• **DATA SECTION**:
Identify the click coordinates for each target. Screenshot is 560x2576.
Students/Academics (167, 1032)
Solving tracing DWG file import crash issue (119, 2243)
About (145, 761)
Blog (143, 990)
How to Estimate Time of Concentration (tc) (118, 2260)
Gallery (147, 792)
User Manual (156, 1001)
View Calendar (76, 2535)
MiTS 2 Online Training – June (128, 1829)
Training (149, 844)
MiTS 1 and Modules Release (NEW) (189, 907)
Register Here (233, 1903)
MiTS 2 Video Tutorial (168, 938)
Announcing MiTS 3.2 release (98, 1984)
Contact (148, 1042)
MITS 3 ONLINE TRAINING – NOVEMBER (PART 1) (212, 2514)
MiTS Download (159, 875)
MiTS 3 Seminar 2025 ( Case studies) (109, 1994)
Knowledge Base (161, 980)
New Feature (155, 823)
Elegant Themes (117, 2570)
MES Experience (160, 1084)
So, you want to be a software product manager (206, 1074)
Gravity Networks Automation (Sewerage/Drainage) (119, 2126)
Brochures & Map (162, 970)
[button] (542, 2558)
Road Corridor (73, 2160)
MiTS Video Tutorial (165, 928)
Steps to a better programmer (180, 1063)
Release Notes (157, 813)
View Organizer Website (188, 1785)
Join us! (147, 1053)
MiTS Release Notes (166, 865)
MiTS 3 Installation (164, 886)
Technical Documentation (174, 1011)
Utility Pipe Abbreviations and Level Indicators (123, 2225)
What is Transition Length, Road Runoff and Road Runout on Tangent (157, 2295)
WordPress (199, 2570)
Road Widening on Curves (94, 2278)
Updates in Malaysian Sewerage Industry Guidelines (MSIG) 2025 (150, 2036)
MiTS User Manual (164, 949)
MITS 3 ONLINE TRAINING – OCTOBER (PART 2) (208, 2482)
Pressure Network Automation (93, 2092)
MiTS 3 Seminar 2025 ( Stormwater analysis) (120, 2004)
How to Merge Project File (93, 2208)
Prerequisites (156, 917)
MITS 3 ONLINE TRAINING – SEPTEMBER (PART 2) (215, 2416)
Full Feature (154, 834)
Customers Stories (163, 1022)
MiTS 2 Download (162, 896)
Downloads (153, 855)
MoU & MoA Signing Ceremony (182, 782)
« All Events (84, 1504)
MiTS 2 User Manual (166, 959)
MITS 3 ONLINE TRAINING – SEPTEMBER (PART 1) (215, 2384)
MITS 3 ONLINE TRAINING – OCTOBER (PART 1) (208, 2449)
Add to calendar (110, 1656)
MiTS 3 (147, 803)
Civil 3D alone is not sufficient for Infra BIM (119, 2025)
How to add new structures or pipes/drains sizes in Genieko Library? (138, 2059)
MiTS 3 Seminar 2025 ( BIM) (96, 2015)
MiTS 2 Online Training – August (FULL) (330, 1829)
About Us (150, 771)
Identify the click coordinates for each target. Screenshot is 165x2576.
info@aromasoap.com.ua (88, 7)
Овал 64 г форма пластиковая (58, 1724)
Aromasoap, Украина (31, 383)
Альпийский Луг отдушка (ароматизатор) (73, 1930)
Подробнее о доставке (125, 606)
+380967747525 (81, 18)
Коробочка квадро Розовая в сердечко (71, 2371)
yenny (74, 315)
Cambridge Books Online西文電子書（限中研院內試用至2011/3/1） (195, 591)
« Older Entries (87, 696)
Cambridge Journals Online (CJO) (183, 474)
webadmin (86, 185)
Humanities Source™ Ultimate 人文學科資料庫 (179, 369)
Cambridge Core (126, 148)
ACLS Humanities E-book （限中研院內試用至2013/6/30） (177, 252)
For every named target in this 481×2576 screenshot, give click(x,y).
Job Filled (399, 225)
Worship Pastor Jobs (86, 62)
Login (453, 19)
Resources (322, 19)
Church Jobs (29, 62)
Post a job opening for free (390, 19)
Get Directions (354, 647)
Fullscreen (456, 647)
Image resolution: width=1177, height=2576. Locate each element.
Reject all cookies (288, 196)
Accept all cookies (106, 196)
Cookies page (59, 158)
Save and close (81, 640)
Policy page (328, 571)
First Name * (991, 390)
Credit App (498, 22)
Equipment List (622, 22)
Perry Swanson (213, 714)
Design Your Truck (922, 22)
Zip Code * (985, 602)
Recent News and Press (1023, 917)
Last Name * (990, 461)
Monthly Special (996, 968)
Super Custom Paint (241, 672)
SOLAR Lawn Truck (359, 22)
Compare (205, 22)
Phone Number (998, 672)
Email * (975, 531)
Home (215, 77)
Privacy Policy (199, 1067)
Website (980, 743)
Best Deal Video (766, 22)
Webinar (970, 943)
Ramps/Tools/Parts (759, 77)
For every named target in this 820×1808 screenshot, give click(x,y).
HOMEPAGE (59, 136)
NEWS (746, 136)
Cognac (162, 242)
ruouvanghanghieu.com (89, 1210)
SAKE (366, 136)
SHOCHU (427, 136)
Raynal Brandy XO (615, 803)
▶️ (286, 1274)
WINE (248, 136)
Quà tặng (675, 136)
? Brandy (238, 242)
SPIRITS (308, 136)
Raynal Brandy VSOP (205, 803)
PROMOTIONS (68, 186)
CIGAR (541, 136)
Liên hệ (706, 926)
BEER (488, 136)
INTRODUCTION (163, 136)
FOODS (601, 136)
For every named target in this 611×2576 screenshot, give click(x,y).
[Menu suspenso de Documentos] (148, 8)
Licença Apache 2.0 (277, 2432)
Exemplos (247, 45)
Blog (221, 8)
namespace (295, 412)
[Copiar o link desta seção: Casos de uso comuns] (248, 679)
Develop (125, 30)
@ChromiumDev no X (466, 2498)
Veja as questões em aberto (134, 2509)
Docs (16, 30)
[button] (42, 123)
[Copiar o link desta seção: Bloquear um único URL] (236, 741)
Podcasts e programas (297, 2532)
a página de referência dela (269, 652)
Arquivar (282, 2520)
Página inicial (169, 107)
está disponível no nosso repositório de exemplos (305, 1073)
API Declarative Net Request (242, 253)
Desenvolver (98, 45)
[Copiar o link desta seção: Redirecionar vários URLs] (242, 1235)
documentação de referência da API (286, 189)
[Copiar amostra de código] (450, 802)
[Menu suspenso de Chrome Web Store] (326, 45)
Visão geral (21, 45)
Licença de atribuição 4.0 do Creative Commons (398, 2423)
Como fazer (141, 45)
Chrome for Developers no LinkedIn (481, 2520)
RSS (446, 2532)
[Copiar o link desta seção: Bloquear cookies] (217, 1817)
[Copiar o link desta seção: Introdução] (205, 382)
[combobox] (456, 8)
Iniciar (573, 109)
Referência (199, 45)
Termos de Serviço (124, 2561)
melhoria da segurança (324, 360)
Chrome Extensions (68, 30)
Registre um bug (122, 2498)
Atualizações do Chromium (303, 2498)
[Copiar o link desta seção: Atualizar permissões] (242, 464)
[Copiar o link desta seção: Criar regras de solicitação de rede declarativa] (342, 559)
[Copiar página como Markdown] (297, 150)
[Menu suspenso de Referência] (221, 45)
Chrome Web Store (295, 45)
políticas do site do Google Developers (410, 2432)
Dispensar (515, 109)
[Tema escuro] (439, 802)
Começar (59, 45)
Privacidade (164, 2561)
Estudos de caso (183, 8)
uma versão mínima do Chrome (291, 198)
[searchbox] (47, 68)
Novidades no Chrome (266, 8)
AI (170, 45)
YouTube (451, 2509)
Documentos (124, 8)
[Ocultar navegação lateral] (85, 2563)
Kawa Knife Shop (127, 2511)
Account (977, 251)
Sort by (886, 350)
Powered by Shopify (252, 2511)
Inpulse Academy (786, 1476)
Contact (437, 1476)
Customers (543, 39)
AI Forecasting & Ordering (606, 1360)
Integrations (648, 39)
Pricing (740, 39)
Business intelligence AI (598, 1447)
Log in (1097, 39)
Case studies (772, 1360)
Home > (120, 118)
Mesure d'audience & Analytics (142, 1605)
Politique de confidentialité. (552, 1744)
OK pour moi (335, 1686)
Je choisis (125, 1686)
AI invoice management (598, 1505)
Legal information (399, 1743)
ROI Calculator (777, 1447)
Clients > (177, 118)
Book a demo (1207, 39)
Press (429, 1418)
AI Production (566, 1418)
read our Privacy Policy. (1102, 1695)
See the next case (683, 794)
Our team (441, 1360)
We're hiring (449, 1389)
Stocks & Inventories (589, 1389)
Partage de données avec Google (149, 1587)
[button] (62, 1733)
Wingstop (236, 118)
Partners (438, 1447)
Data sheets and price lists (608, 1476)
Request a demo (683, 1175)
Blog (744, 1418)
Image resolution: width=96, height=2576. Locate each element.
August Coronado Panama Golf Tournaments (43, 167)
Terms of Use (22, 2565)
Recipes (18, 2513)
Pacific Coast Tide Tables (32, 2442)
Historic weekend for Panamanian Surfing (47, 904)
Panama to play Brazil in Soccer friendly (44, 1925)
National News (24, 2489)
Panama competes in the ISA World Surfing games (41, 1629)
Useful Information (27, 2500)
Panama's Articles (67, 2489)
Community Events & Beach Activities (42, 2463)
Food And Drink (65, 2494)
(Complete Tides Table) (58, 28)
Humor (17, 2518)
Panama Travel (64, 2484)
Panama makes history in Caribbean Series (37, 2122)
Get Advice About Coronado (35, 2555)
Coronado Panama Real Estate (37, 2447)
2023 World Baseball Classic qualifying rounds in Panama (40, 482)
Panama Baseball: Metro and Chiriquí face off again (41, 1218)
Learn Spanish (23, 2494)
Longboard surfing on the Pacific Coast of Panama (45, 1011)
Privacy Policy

• **WORK TO COMPLETE**:
The lines above from the one containing "[Copiar o link desta seção: Introdução]" through the one containing "[Copiar o link desta seção: Criar" are to be set down exactly, and no others.

• **OUTPUT OF THE TASK**:
[Copiar o link desta seção: Introdução] (205, 382)
[combobox] (456, 8)
Iniciar (573, 109)
Referência (199, 45)
Termos de Serviço (124, 2561)
melhoria da segurança (324, 360)
Chrome Extensions (68, 30)
Registre um bug (122, 2498)
Atualizações do Chromium (303, 2498)
[Copiar o link desta seção: Atualizar permissões] (242, 464)
[Copiar o link desta seção: Criar regras de solicitação de rede declarativa] (342, 559)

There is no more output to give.